Thankfully, when the dust settled on my mother’s acute episode, the doctor explained to me that her blood pressure had simply spiked way too high, and the worst of her damage was just being kept in a hospital bed for two weeks losing all of her strength while they were trying to get her blood pressure medication adjusted. By the time we left, she was her old self again. But between the 15 hour drive there (Trina obviously could not help with the driving) and the 15 hour drive back … and the minimum of 4 hours of driving every day we were there, and no rowing to keep my joints pain free, my old right hip injury decided to kick up into a full blown bout of non-stop pain and barely being able to walk AGAIN.
I was so depleted by the over two week trip of non-stop impossible circumstances, it was a week before I was even close to being myself again emotionally and being in constant physical pain was not helping at all.
I knew the only way to get it under control was to get back out rowing and Trina and I made it out once in the double, but again … 8 miles is not sufficient physical therapy for my abused joints from a life-time of extreme sports.
Then all of a sudden, we started getting intense interest from South American about my medical device invention and Trina and I spent a couple of weeks writing, compiling and translating already existing information into Spanish for her connection there to submit for consideration.
Then to make matters simply impossible, the weather forecast for every week since our return from the Maryland trip has looked like this: And still does.

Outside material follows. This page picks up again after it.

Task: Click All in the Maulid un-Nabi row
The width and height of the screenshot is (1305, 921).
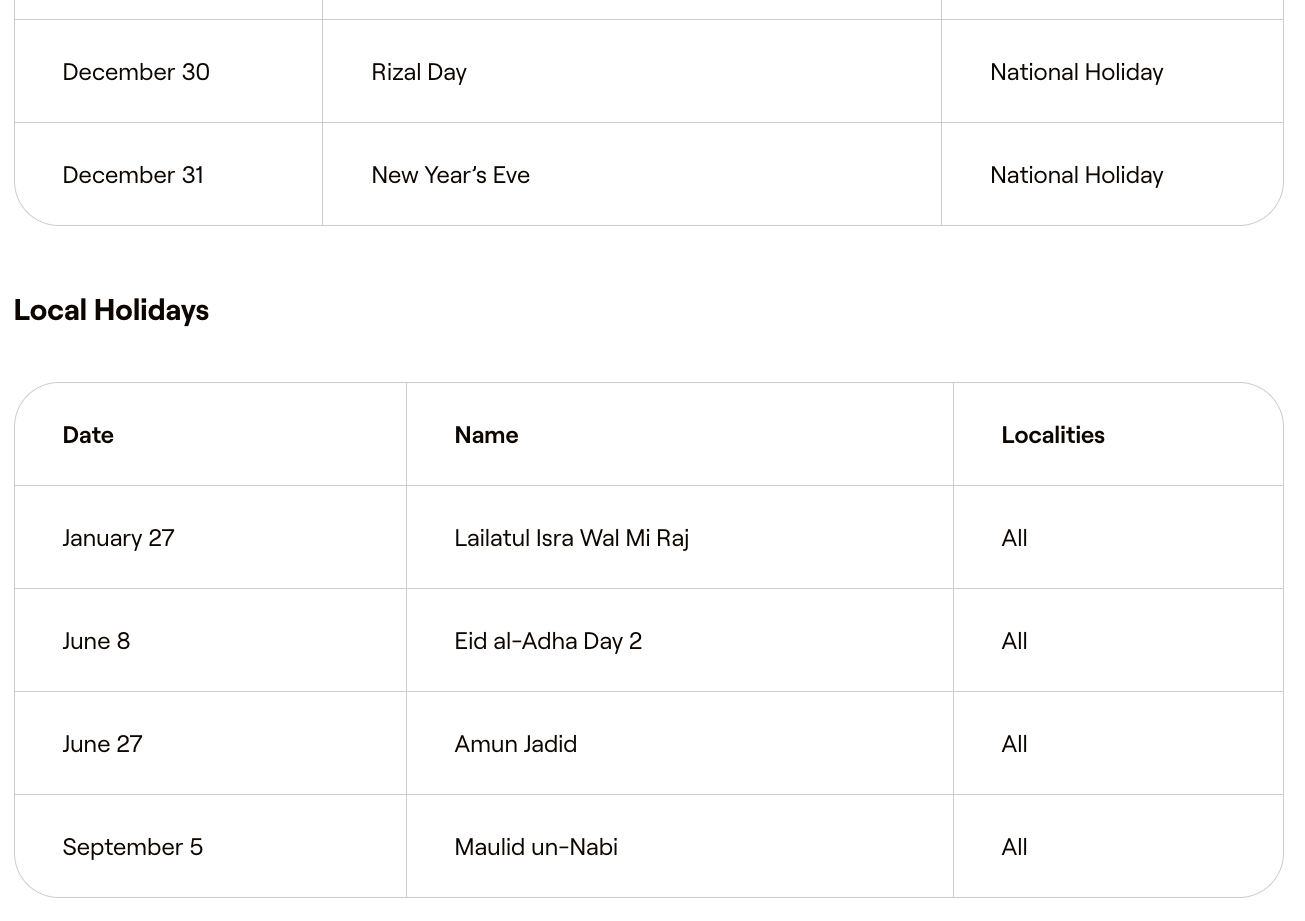Action: pyautogui.click(x=1014, y=847)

This is from today:
Trina is off visiting family in Miami and trying to get a customs matter straightened out about some things she had shipped from the UK to Venezuela so I was determined to go rowing by myself again Friday. The weather as usual promised scattered thunderstorms so I called my chiropractor and made an appointment for 3:30 to get my hip adjusted. But I told him if it weren’t raining, I would go rowing to adjust it that way instead. He’s a Global Rowing Club supporter and knows me well. When I left having lunch with a friend, I called to say it wasn’t raining and rowed mind-numbing laps at Lake Purdy for 36 miles. I felt GREAT.
My hip is pain free again, but I still have to put in some more miles to get it completely back to normal.

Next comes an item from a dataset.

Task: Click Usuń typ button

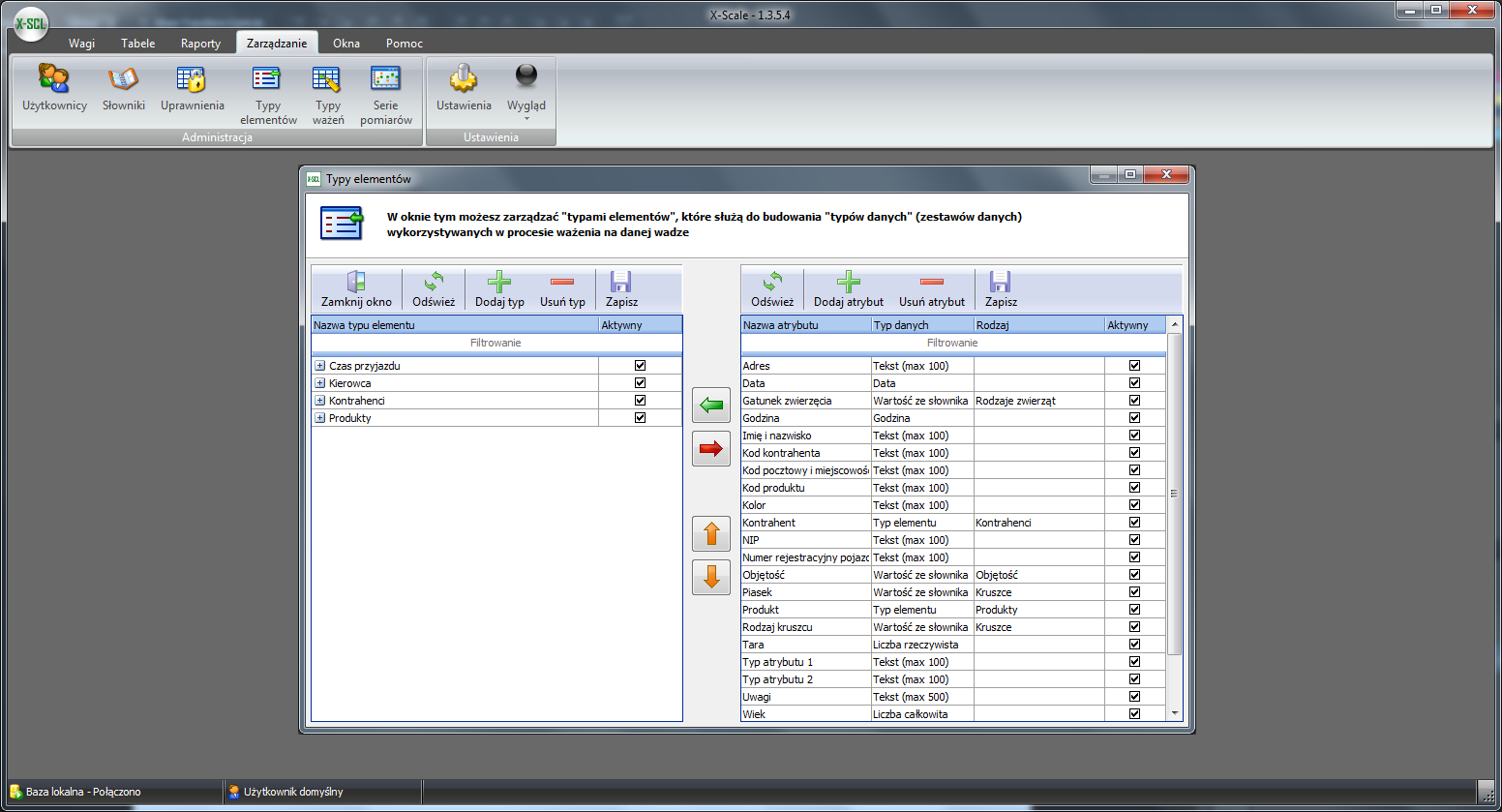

I had my gear all ready to go back out to Inland Lake early this morning for some REAL mileage because the weather showed no signs of thunderstorms last night, but the big thunder claps started extra early and it has been dark and ominous all day. Tomorrow looks the same, but I will still try to get out early and hopefully dodge the scattered storms. When it is 95 degrees (35 Celsius) I don’t mind getting rained on. Getting hit by lightning might give me super human powers, so whatever happens, it’s a win win — the way I see it.
I just have to row again, darn it!
So there it is … why I have been conspicuously silent in my blog posting … and took a hiatus from rowing. Life got in the way.